◆ **What you need to do**
Without the pictures, give every record again exactly.

◆ **Dataset extract**
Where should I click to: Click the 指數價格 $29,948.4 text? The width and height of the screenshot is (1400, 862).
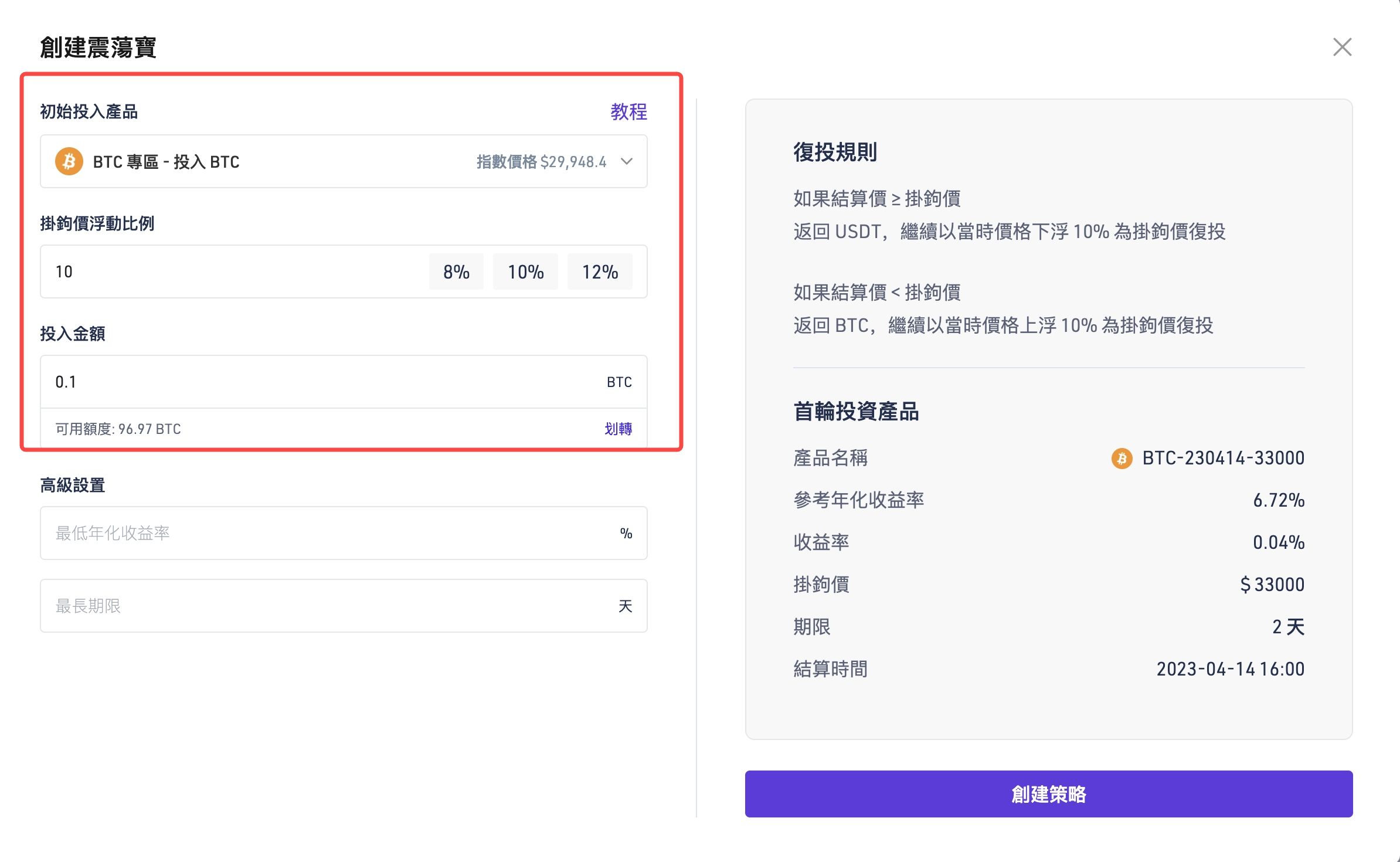pyautogui.click(x=541, y=162)
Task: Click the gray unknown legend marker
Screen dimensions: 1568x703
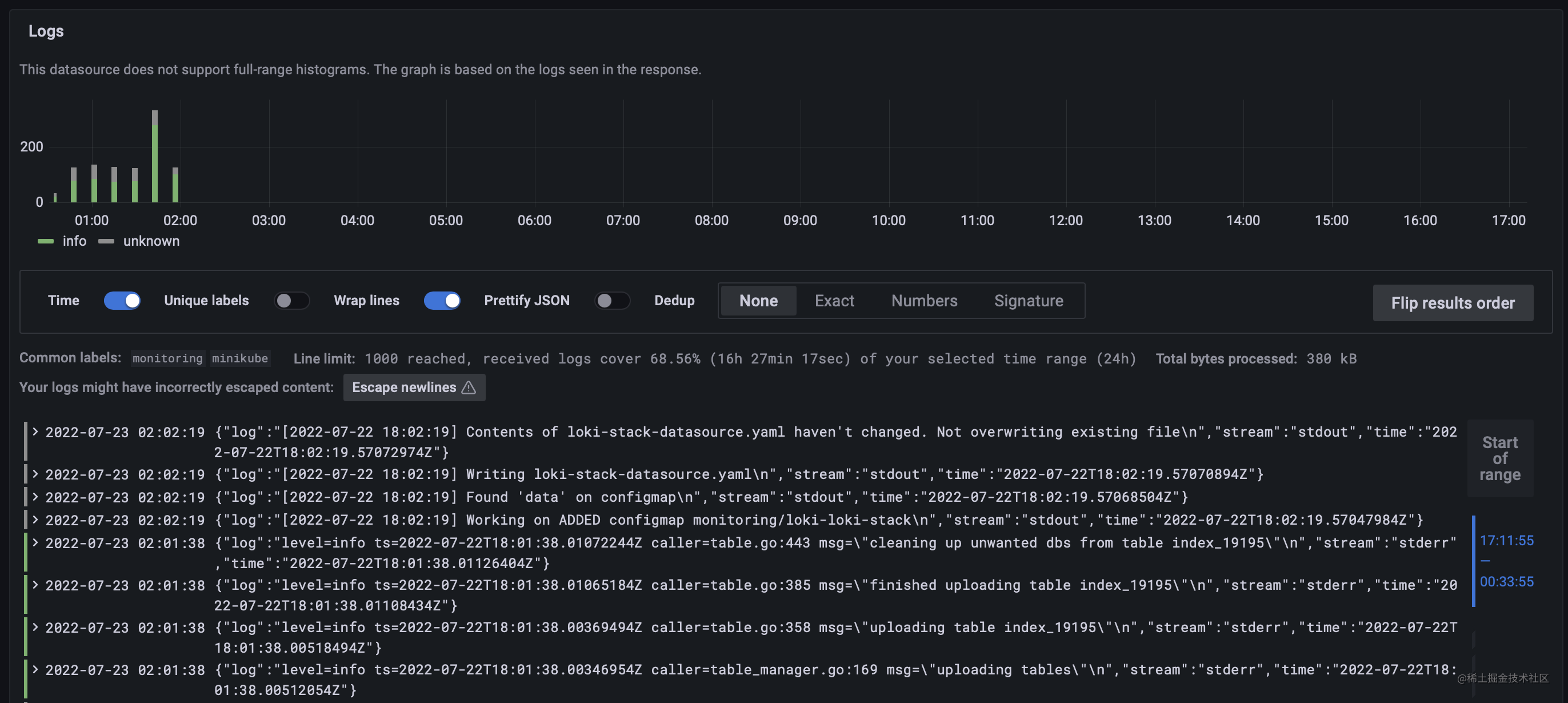Action: click(x=107, y=241)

◆ **Response to this exercise**
Where should I click to: Click the 指數價格 $29,948.4 text? The width and height of the screenshot is (1400, 862).
pyautogui.click(x=541, y=162)
Task: Click the gray unknown legend marker
Screen dimensions: 1568x703
Action: click(x=107, y=241)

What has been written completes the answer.